From the outside, it looked like the trading gods were all against me, but after reviewing all of my trades and reflecting on my second quarter performance this weekend, it looks like my negative tendencies from Q1 were hard to shake. Here’s how it all went down…
First, let’s take a look at the numbers (Apr. 1st to June 30):
No. of Trade ideas: 14
Trades Triggered: 7
No. of Wins: 2
No. of Losses: 5
Trades not Triggered: 7
Average gain per winning trade: +0.11%
Average loss per losing trade: -0.53%
Net loss: -2.44% (-0.09% YTD)
Looking strictly at the numbers, we can see that it wasn’t good, especially when compared to my positive first quarter performance. Probably the two biggest numbers from that stat line that hit me the most is the “Average gain per winning trade (0.11%) and the “Trades not Triggered” (7).
My average win per trade decreased. And with only two winning trades, it’s easy to pinpoint my failures: I didn’t let my trade develop in my USD/CHF short (which went on to hit my profit target) and on the second, I failed to take profit at a major psychological level on my USD/JPY long, especially ahead of major economic event (BOJ interest rate & monetary policy decision). The latter actually also occurred on my EUR/USD short after the Spanish bank bailout a couple of weeks ago. EUR/USD hit 1.2500, found strong support and turned right back higher. What should have been a profit turned into a small loss….Grrrrrr
In hindsight, probably not the best decisions, but everything looks clear in hindsight, right?
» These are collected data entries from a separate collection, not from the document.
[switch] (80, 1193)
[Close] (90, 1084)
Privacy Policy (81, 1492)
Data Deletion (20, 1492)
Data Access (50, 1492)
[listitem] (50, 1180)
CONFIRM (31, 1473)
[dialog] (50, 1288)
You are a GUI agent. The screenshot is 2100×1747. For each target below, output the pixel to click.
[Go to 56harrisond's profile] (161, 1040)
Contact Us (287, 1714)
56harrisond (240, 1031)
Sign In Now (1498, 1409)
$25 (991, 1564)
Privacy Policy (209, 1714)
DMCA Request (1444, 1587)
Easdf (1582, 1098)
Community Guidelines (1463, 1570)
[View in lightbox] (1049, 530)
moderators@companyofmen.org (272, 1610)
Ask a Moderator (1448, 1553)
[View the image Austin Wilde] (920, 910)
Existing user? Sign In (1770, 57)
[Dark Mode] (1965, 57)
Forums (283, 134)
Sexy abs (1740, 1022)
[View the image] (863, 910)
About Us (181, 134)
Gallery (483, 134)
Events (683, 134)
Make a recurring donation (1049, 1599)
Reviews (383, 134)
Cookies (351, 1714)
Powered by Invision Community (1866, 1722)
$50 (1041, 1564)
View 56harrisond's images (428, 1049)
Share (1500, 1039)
The second stat that I focused on was the “Trades not Triggered” stat. Out of the seven untriggered trades, in six of them, I turned out to be correct in direction. But my need to “get in a good price” on pullbacks caused me to miss what would have been a lot positive pips. A couple of the most frustrating were the last two of the quarter (my EUR/USD range setup and Cable resistance play) as both came within a few pips of triggering before moving my way. And had they triggered, I would have still be up on the year. Looking at these trades shows that I’ve got to adjust my entry techniques and be more flexible with what price I want to get in at. After all, grabbing 100 pips with an imperfect entry vs. sticking with a perfect entry and missing 110 pips is a good trade off; life is all about smart compromises, isn’t it?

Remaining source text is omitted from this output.